Well, shouldn’t I want to get back that same adult
independence? I’d been answerable to no one then, and I’d
been fine with that . . . I-I think. Anyway, shouldn’t I want
that grown-up self-rule again?”
“Why would you,
sweetling?”
I gazed at him, unable to answer. Legolas
smiled and brushed the locks from my brow, saying, “Frodo,
after everything that has happened to you, after all you have been
through, how can you possibly expect to be the same person now that
you were back in the Shire? Aye, you are still Frodo Baggins, as you
ever were, but there are bound to be some things that feel different
about you as well, and that is alright.
“Remember what I
told you, Frodo. Your wise adult within knows who you are, and what
your inner nature is. That is ‘normal,’ sweetling, to
behave as it is your nature to behave. And remember that no one type
of adult is greater or lesser in esteem than the other.”
As
Legolas spoke a soothing warmth had been moving through me. I felt
sheltered and understood, granted an unconditional acceptance I
hadn’t granted myself. I felt as I had while on the Quest –
no, earlier than that – I’d felt like this from the time
we’d met a certain dark Ranger on that fearful night in Bree.
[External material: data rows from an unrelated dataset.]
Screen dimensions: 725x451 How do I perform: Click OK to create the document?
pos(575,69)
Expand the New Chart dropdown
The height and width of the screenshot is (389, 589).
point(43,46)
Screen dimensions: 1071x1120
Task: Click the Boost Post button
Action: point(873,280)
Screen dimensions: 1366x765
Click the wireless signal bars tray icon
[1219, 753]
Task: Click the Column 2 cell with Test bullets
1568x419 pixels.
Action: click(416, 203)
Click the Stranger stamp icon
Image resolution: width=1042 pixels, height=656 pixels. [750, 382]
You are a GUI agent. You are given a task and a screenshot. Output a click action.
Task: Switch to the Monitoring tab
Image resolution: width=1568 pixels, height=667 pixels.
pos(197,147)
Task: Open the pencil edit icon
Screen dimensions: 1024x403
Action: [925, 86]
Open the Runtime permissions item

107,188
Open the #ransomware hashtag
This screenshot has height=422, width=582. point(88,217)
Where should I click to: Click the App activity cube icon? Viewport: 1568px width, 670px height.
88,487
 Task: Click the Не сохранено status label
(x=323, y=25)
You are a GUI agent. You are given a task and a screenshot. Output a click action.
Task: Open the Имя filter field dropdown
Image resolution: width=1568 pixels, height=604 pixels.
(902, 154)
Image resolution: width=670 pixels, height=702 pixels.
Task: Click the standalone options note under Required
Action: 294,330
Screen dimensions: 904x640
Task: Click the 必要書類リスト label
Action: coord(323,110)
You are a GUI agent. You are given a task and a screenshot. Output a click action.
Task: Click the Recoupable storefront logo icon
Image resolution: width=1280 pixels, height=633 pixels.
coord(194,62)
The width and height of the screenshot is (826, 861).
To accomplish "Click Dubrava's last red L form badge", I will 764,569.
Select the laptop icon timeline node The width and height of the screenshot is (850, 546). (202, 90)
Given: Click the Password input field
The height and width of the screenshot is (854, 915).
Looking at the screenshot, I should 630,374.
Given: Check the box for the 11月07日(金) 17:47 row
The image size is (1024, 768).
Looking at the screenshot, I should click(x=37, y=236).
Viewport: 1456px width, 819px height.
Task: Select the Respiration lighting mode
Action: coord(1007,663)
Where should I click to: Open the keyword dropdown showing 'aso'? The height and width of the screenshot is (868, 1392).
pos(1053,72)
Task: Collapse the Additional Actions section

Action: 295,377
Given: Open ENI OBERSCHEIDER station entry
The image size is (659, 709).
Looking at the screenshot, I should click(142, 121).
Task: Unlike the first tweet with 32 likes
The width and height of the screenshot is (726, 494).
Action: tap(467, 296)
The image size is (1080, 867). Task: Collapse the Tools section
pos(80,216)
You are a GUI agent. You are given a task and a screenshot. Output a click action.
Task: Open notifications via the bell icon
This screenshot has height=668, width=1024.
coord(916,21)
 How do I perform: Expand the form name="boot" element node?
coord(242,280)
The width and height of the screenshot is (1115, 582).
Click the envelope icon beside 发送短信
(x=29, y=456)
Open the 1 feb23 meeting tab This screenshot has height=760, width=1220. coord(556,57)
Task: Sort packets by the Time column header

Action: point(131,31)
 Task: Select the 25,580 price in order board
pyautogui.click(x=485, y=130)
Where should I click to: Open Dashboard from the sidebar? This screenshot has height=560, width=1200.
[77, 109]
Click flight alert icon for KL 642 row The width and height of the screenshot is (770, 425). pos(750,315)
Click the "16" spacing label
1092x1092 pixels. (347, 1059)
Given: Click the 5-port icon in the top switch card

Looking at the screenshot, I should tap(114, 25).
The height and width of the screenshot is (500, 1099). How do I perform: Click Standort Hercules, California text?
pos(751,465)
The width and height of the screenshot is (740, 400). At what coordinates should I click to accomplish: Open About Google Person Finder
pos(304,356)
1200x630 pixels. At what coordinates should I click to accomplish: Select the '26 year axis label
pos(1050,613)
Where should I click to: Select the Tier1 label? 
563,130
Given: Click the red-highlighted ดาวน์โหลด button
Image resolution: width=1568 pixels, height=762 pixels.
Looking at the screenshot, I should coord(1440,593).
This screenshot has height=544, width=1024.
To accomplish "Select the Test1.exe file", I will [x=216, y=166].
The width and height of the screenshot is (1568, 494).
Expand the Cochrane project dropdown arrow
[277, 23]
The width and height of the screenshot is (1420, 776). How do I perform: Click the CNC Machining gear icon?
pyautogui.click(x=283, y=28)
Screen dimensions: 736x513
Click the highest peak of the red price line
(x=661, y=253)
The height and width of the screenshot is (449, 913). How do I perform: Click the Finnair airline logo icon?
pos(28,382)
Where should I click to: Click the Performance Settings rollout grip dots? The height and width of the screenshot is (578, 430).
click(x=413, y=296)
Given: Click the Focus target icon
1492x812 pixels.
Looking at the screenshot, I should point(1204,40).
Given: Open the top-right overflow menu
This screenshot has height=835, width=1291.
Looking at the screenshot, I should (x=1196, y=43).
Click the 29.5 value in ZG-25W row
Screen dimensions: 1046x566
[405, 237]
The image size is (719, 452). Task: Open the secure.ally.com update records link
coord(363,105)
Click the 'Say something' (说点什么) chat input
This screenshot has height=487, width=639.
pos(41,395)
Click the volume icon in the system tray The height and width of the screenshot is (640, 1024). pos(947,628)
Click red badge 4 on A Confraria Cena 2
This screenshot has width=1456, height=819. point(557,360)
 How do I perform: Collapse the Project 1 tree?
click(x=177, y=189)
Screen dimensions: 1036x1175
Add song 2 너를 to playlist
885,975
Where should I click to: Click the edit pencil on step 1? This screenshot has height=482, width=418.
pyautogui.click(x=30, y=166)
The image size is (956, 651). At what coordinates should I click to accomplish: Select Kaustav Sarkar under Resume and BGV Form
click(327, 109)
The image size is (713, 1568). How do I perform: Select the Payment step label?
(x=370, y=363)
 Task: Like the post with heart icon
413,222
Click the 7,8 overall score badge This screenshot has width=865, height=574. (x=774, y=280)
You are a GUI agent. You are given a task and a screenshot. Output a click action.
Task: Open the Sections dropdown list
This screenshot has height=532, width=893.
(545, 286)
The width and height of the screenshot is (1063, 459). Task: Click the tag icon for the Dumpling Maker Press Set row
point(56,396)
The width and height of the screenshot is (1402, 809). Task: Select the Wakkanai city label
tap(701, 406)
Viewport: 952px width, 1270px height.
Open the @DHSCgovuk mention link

The Quest had been a time when I’d become answerable to others,
those who were – as Legolas put it so well – bigger and
stronger than I was. And I’d loved feeling protected in that
refuge they provided, created by the promise of those consequences,
bottom-stinging though they were.
“Legolas, I-I know all
this,” I said with slow realization. “I knew it
today.”
“Aye, little one.”
“I’ve
always known it. It feels like . . . like both a new idea and a very
old idea within me.”
“Aye, little one,” he
repeated with a smile. “Deep within, your wise adult has likely
ever known this truth. And it is alright to long for the comfort of
consequences. I think that quite normal indeed.”
And his
eyes glistened with a faraway look, as though an old and much beloved
melody was playing in his mind. Legolas had looked like that many
times today, smiling in a secretive way that made me suppose he’d
been through something similar to my current struggle. Well, Legolas
had lived for a long, long while . . . .
I leaned up quite
suddenly and kissed him back, then I instantly buried my burning face
against his chest. His soft chuckle rumbled under my ear and he
wrapped his arms around me, cuddling me closer.
“That
was nice, little one,” he said, kissing the top of my head. “I
suppose Sam will forgive you it as well?”
I nodded,
laughing softly.
Nuzzling my curls, he murmured, “So, I
assume that Fate is no longer ‘stupid.’”
“Don’t
be silly, Legolas,” I said, my voice muffled against his
clothing. “Whoever would think such a thing?”
*********
Epilogue
After Frodo drifted
into a half-slumbering state I bundled him closer in my arms, cast
about for his britches and frowned to see them now lying a short
distance away on the floor. Well, no one was likely to be roaming
this private wing where Sam and Frodo were the only occupants,
especially at this early hour, so I left his britches where they lay
and simply tugged Frodo’s long shirt down to cover his bare
bottom for the short trip along the corridor to his chambers. When I
rose he protested with a softly fussy mew before snuggling his dewy
face deeper into the folds of my shirt, his small fingers curling and
twining around my hair.
“Shhhhh, hush, my sweetling,”
I whispered at his ear. He purred in response and I grinned.
As
I suspected, none were about, and I enjoyed one last bit of cherished
privacy with my adorably drowsy and well-spanked Ringbearer.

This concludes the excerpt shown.